“No!” I violently wave off the wolf’s arm, except the movement unbalances me and I go crashing in the opposite direction. Scythe catches me and firmly sets me back upright.
I scowl into the night air.
I’m learning, slowly, the difference between the sounds of night and day. Time moves excruciatingly slowly right now, and all I have for input are the sounds and smells around me.
I suppose it’s just lucky that Father didn’t take my ear drums. He probably could have, except the eyes had felt like the worse torment at the time.
“Just a little further,” Scythe says in that broken voice of his. That’s the three of us. Three, broken boys. All of us fucked up in some way. Savage’s was a little more hidden than mine, but all he had to do was start speaking and you could see it.
Even now, he bounds before me, kicking up sand with a completely mad hooting.
The ocean feels loud in my ears above the crazy wolf’s laughter. I’d never noticed how it seemed to crash. Each droplet making it’s own noise until it became a cacophony. An orchestra with no conductor.
Gulls call out to my left, the wind tugs at my hair and something in the ocean stirs.
“What’s the moon like?” I ask quietly.
“Round,” Savage says.
“Beautiful,” Scythe says. “A hunter’s moon. Here he comes.”
I strain my ears for all they’re worth, trying to sort through the sounds like a sieve. Everything is just loud. Then, the movement of wet sand, the press of heavy, broad feet. Someone with lungs much bigger than mine takes a breath.

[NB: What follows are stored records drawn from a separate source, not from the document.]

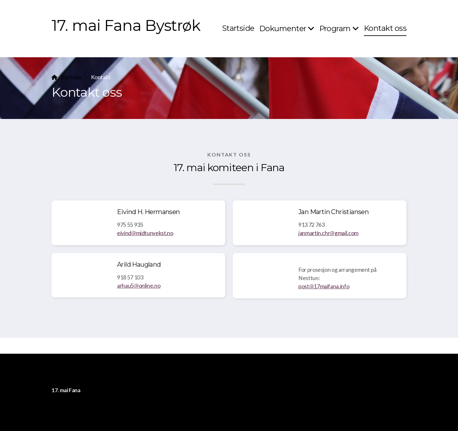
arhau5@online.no (138, 287)
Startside (71, 77)
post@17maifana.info (323, 288)
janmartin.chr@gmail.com (328, 233)
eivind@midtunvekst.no (145, 233)
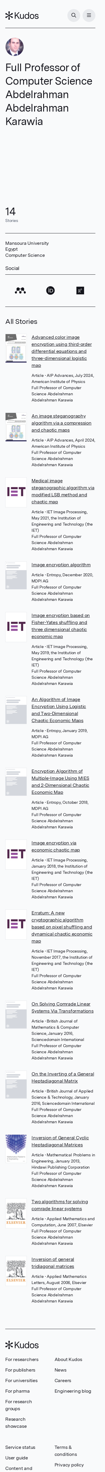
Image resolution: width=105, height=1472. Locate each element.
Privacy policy (69, 1465)
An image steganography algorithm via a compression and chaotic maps (62, 423)
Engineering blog (73, 1391)
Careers (63, 1380)
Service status (20, 1447)
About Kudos (68, 1359)
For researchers (21, 1359)
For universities (21, 1380)
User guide (16, 1458)
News (60, 1370)
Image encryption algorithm (61, 564)
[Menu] (89, 15)
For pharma (17, 1391)
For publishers (20, 1370)
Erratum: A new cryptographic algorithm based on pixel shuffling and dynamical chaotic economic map (62, 927)
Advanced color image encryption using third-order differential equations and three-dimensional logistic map (62, 351)
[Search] (73, 15)
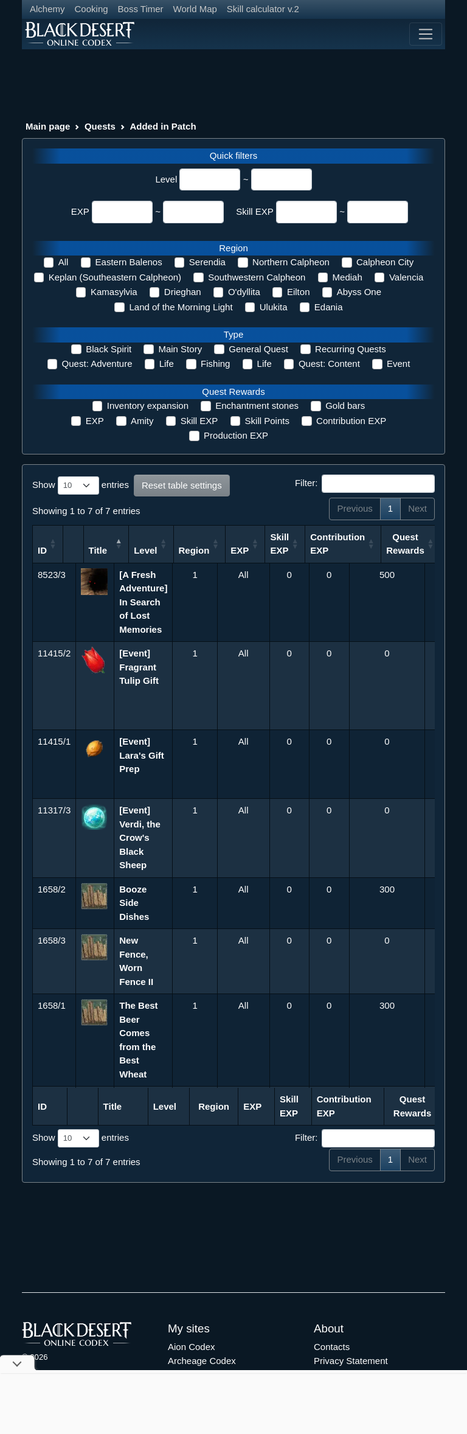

“Scythe Kharkorous has brought me a friend,” comes the husky voice. It’s deep and coming from high up. This is a big animus.
“Eko, this is Xander, the young man I was telling you about.”
Eko’s big body steps before me. He smells fresh and briny. He takes my face in one wet hand, turning it side to side. I suppress a cringe at being inspected. “You are not broken, dragon,” he says. “You are not injured.” My stomach tightens. “You are steel waiting to be re-forged.”
I swallow through a thick throat.
“Are you willing to bathe in fire?”
My nostrils flare as I suppress the sudden burn where my eyes should be. “Yes.”
“Are you willing to cast aside everything that you are, to learn to see what others do not?”
I pause at that. Everything that I am? “My father has already taken everything that I was. I am nothing right now. No one.”
He makes a deep sound, a whisper of a chuckle. “Dragons do not lose themselves so easily, XanderDrakos. A fish may lose himself in the ocean, but a dragon does not lose himself in the sky.”
The thought of flight makes my head spin. The thought of never doing it again makes me want to vomit. To my great embarrassment a sob darts like a thief out of my lips.
Eko puts a hand on my shoulder and to my surprise I find it reassuring. “You have not lost your heart,” he says gently. “That is good. You will need it.”
Chapter 55
Aurelia
Iknow Xander and Francesca have left the estate because Flores orders me to dress and takes me down to breakfast this morning.
Their places are blessedly empty and the twins are quiet as they eat—except to demand that I sit next to them. Eugene is also absent, as Flores won’t allow him at the table, Selena has been keeping him tucked in the nursery during meal times.
Despite Francesca being gone, Flores is in a good mood and allows me to take a spot at the table for the first time. Is it his way of saying thank you for rescuing Delilah? Surely not.
I take my seat between the twins. Emmerson gives me a chipolata and most of the wilted spinach off his plate. I smile at him and scoop up the entire wad of spinach, shoving it into my mouth.
The little dragon grins at me before turning his face down to his food. A hand approaches me from my left and I turn to see Lady Drakos’ delicate, veined hand reaching out to pat my own. She smiles at me, and I notice her mythical eyes have a new sort of sparkle.